Computational and Spectroscopic Insights Into the Rice Bran Derived Glu-Gln-Arg-Pro-Arg Pentapeptide as an Anticancer Agent: A DFT, Molecular Docking, and Molecular Dynamics Study

YILMAZ, GÖZDE; ÇELİK, SEFA; ÖZEL, AYŞEN; AKYÜZ, SEVİM

doi:10.1002/qua.70190

Computational and Spectroscopic Insights Into the Rice Bran Derived Glu-Gln-Arg-Pro-Arg Pentapeptide as an Anticancer Agent: A DFT, Molecular Docking, and Molecular Dynamics Study

YILMAZ G., ÇELİK S., ÖZEL A., AKYÜZ S.

INTERNATIONAL JOURNAL OF QUANTUM CHEMISTRY, cilt.126, sa.8, 2026 (SCI-Expanded, Scopus)

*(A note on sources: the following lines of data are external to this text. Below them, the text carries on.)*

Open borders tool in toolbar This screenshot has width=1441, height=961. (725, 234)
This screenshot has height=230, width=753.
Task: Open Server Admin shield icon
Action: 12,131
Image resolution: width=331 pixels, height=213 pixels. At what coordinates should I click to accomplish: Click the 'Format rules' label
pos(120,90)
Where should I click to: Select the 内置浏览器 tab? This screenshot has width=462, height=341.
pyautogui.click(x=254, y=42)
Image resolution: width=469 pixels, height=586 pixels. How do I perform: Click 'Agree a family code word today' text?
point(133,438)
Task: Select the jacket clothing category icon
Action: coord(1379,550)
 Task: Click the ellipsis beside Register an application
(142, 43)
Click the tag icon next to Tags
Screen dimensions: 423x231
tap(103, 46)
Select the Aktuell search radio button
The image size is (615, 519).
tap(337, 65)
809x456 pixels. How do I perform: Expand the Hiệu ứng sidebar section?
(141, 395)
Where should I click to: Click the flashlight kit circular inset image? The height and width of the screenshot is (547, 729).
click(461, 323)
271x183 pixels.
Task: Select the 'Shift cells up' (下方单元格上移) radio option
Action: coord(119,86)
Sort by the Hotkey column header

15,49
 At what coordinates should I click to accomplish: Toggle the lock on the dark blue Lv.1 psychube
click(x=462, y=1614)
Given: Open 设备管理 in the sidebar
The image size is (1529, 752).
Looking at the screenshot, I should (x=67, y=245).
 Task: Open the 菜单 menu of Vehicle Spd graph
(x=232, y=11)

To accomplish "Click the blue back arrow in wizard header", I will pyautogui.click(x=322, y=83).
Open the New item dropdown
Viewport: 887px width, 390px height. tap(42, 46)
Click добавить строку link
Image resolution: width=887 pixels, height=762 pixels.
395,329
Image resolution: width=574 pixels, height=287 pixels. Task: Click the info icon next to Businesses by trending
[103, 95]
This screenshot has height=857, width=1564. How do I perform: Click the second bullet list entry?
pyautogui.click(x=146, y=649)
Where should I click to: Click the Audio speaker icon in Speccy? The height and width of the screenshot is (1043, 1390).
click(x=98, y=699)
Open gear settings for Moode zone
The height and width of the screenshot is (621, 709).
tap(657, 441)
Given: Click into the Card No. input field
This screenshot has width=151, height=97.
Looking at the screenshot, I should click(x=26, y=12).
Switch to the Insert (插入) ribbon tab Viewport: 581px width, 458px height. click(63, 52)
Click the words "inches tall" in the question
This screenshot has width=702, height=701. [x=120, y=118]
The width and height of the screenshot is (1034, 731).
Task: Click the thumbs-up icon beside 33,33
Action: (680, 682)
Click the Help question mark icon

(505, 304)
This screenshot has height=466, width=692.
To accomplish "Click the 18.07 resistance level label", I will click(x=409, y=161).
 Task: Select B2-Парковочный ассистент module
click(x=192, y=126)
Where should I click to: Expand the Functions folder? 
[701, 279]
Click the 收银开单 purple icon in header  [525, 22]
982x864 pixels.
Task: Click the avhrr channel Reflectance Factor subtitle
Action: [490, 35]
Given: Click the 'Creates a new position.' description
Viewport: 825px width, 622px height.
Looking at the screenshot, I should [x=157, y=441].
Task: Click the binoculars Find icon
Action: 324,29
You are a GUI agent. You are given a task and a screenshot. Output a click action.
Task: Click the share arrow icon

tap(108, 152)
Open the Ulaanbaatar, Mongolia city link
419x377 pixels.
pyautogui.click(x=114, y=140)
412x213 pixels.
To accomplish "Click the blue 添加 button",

Yayın Türü: Makale / Tam Makale
Cilt numarası: 126 Sayı: 8
Basım Tarihi: 2026
Doi Numarası: 10.1002/qua.70190
Dergi Adı: INTERNATIONAL JOURNAL OF QUANTUM CHEMISTRY
Derginin Tarandığı İndeksler: Science Citation Index Expanded (SCI-EXPANDED), Scopus, Chemical Abstracts Core, Chimica, Compendex, INSPEC, zbMATH
İstanbul Üniversitesi Adresli: Evet

Özet

In this study, we present detailed results on the molecular structure, vibrational frequencies, and bioactivity of the neutral L-Glu-L-Gln-L-Arg-L-Pro-L-Arg (EQRPR) pentapeptide, derived from rice bran, which exhibits anti-cancer, anti-Alzheimer's, and anti-obesity properties. Theoretical conformational analysis was performed to evaluate the conformational preferences of the pentapeptide. The most stable conformer was then optimized at the DFT/b3lyp/6-31G(d,p), DFT/b3lyp/6-31 + G(d,p), and DFT/wb97xd/6-31++G(d,p) levels of theory. The experimental FTIR and Raman spectra were compared with the theoretically predicted vibrational spectra at these levels. As the DFT/wb97xd/6-31++G(d,p) results showed the closest agreement with the experimental data, all subsequent calculations were performed using this level of theory. The molecular electrostatic potential (MEP) and frontier molecular orbitals were calculated using the optimized pentapeptide structure to evaluate its chemical reactivity. To investigate its potential biological activity as an anticancer and antiviral agent, molecular docking studies were performed against 1BNA, 4HJO, 1JV2, 3ZDX, 4WK0, 6 M03, 6 LU7, and 6VXX targets. Among these, the EQRPR pentapeptide exhibited the strongest binding affinity toward alpha 5 beta 1 integrin (4WK0; triangle G = -9.3 kcal/mol). Furthermore, following the docking calculations, the best conformation of the EQRPR-alpha 5 beta 1 integrin complex was subjected to 200 ns of all-atom molecular dynamics simulations. The MD results indicate the stability of the EQRPR-4WK0 complex, and the binding free energy was determined from the simulation results using the Molecular Mechanics/Poisson-Boltzmann Surface Area (MM-PBSA) method as -72.9895 kcal/mol. Overall, these results suggest that the neutral EQRPR pentapeptide possesses broad therapeutic potential and may serve as a promising candidate for the development of antiviral and anticancer agents.